Reputation: 2142
I am using the below regex to split a text at certain ending punctuation however it doesn't work with quotes.
text = "\"Hello my name is Kevin.\" How are you?"
text.scan(/\S.*?[...!!??]/)
=> ["\"Hello my name is Kevin.", "\" How are you?"]
My goal is to produce the following result, but I am not very good with regex expressions. Any help would be greatly appreciated.
=> ["\"Hello my name is Kevin.\"", "How are you?"]
Upvotes: 0
Views: 117
Reputation: 89649
text.scan(/"(?>[^"\\]+|\\{2}|\\.)*"|\S.*?[...!!??]/)
The idea is to check for quoted parts before. The subpattern is a bit more elaborated than a simple "[^"]*"
to deal with escaped quotes (* see at the end to a more efficient pattern).
pattern details:
" # literal: a double quote
(?> # open an atomic group: all that can be between quotes
[^"\\]+ # all that is not a quote or a backslash
| # OR
\\{2} # 2 backslashes (the idea is to skip even numbers of backslashes)
| # OR
\\. # an escaped character (in particular a double quote)
)* # repeat zero or more times the atomic group
" # literal double quote
| # OR
\S.*?[...!!??]
to deal with single quote to you can add: '(?>[^'\\]+|\\{2}|\\.)*'|
to the pattern (the most efficient), but if you want make it shorter you can write this:
text.scan(/(['"])(?>[^'"\\]+|\\{2}|\\.|(?!\1)["'])*\1|\S.*?[...!!??]/)
where \1
is a backreference to the first capturing group (the found quote) and (?!\1)

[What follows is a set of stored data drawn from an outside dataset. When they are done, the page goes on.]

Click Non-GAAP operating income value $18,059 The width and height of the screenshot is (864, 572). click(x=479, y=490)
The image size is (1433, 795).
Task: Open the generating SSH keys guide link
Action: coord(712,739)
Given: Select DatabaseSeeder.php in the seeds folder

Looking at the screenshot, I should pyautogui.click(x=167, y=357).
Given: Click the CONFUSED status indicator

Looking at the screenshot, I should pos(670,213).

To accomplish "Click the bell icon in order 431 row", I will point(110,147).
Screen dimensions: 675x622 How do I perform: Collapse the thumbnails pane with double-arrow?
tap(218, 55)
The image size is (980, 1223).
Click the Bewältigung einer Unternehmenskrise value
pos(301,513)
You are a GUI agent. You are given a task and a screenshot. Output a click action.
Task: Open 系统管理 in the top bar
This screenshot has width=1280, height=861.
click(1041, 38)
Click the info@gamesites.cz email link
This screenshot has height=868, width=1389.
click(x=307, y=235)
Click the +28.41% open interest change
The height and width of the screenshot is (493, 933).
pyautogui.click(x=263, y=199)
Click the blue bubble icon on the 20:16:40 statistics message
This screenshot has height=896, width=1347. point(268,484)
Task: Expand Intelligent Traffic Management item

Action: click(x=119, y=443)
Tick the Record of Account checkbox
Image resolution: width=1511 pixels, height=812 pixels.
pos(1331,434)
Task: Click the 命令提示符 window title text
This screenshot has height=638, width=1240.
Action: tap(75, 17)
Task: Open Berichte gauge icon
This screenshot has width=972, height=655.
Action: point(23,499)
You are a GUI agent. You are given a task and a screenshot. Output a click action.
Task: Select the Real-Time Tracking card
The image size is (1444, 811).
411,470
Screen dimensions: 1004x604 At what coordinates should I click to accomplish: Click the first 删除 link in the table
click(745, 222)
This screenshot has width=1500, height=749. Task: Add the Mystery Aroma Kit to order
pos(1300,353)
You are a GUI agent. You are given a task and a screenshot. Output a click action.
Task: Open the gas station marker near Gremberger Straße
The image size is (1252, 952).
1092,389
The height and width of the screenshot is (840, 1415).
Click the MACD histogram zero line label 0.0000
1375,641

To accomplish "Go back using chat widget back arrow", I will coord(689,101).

means not followed by the found quote.
(*) instead of writing "(?>[^"\\]+|\\{2}|\\.)*"
, you can use "[^"\\]*+(?:\\.[^"\\]*)*+"
that is more efficient.
Upvotes: 2
Reputation: 369494
Add optional quote (["']?
) to the pattern:
text.scan(/\S.*?[...!!??]["']?/)
# => ["\"Hello my name is Kevin.\"", "How are you?"]
Upvotes: 1